That's what a defense expert said Tuesday at the federal trial of a man accused of selling the drugs that led to Culver's death.
Brandon Erwin, 30, a former part-time host of the Blue Martini nightclub in International Plaza, is charged with selling Culver, 35, cocaine and the prescription painkiller methadone.
Given his first opportunity to present a defense, Erwin's lawyer, Donald West, poked holes in the prosecution's assertion that a combined overdose of the two drugs killed Culver. His body was found in a room at the Marriott Renaissance Hotel.
Volusia County Chief Medical Examiner Marie Herrmann, a defense-hired expert, cast doubt on the findings of the Hillsborough County Medical Examiner's Office. If Culver had died of a drug overdose, she said, his lungs would have weighed about 1,000 grams or more. Culver's lungs weighed less than 800 grams during an autopsy.

□ □ □

[Exercise requirements]: Resume the report on the Culver overdose trial, picking up right after its last sentence. The lines after this point are separate material and are not part of the report on the Culver overdose trial.

(Stored items from a collection)
□ □ □

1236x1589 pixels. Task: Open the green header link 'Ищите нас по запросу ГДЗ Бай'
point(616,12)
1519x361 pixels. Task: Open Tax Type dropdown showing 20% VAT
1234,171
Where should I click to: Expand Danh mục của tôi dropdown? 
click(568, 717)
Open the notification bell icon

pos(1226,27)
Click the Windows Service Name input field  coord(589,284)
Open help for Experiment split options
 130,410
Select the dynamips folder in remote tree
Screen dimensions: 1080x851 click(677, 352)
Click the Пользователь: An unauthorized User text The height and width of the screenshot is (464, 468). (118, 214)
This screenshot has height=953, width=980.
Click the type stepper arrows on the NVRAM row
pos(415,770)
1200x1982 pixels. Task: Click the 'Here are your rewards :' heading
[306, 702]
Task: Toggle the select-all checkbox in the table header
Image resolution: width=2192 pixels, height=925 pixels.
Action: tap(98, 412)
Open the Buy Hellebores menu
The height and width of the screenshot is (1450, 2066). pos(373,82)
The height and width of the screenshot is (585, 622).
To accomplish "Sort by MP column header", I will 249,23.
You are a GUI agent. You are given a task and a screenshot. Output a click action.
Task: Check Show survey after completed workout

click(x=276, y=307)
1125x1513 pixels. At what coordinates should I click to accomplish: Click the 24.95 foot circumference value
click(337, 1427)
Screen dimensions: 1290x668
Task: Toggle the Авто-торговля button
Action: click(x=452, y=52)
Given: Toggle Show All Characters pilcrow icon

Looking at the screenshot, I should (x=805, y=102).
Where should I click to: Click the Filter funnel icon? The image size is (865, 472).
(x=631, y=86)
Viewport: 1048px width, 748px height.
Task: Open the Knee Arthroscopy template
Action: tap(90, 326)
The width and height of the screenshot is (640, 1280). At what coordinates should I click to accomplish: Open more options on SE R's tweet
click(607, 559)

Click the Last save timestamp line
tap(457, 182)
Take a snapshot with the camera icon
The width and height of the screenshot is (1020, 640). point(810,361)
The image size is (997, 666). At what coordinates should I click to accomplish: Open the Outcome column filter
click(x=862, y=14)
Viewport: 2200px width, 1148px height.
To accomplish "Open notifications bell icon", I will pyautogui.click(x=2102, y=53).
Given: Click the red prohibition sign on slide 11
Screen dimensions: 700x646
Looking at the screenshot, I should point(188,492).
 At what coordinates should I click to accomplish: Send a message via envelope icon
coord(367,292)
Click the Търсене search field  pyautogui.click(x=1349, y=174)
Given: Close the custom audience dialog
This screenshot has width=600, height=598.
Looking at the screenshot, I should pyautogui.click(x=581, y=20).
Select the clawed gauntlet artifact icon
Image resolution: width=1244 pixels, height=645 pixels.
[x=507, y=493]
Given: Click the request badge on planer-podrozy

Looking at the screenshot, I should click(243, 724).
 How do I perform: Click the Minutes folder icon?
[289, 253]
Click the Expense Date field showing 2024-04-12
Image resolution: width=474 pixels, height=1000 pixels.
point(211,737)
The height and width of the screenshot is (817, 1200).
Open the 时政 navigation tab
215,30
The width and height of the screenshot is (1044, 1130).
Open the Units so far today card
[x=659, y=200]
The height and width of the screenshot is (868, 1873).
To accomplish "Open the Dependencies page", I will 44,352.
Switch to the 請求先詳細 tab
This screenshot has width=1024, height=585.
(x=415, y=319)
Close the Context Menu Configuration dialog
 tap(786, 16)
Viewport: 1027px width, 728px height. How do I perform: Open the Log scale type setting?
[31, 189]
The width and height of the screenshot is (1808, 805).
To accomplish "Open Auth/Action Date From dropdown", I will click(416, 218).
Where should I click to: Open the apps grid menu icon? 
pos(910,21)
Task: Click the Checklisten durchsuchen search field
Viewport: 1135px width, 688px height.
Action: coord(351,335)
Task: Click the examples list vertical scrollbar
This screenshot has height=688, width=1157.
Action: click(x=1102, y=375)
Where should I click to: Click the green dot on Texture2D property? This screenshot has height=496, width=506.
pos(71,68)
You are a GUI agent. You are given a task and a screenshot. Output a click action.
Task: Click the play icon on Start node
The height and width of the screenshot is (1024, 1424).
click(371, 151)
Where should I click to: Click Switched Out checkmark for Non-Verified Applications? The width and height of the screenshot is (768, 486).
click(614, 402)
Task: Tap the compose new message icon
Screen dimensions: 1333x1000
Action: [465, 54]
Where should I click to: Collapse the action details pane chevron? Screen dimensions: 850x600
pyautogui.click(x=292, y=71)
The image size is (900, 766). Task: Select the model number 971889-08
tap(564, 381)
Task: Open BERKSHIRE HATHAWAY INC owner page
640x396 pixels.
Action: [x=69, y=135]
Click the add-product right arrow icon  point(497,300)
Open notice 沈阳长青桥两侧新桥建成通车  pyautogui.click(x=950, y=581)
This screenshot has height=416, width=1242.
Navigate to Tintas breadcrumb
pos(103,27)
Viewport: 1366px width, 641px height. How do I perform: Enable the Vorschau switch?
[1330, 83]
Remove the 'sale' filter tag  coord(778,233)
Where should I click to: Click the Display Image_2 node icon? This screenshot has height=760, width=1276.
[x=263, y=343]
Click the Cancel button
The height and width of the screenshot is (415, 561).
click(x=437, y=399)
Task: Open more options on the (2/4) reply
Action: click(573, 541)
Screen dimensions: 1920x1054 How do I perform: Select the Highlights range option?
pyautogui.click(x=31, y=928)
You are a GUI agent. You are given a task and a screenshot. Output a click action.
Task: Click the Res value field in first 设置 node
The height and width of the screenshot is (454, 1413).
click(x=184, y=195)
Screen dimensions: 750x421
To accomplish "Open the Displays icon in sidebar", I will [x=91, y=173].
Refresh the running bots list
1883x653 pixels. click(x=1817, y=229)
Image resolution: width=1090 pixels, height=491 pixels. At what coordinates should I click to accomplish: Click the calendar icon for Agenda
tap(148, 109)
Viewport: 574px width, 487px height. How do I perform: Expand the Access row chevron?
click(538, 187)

□ □ □

[Expected answer]:
She also found that the left side of his heart was enlarged, which can be caused by chronic cocaine use.
But her strongest testimony came when she showed jurors pictures of a section of Culver's heart muscle under a microscope.
She showed them normal dark pink parts surrounded by abnormal light pink areas indicating that Culver's heart had old injuries. She also pointed to areas where the heart was repairing dead muscle. Culver had a known history of cocaine abuse.
These factors, she said, told her that he died of a combination of recent and past cocaine use.